Task details
Rewrite the data as a JSON list of strings, one per line and with blank lines omitted, starting at the line containing "has width=1024, height=576." and ending at the line containing "icon-cell-calendar-week-icon: ▥ is".

Dataset entries
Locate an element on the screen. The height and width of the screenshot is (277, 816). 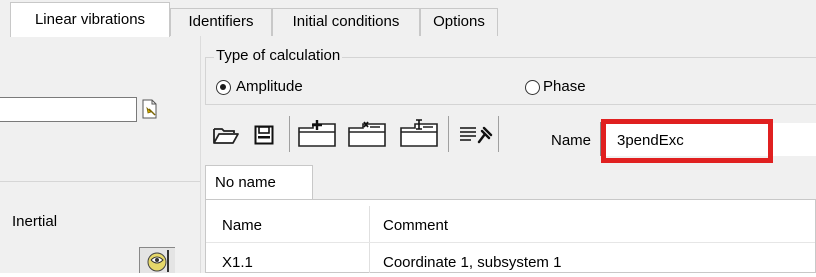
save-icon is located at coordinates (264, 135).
--
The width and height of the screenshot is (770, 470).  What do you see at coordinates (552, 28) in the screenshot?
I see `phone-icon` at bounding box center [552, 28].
---
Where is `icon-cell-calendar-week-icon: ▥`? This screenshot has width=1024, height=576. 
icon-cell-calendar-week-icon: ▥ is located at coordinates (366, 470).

Your solution
[
  "Where is `icon-cell-calendar-week-icon: ▥`? This screenshot has width=1024, height=576. ",
  "icon-cell-calendar-week-icon: ▥ is located at coordinates (366, 470)."
]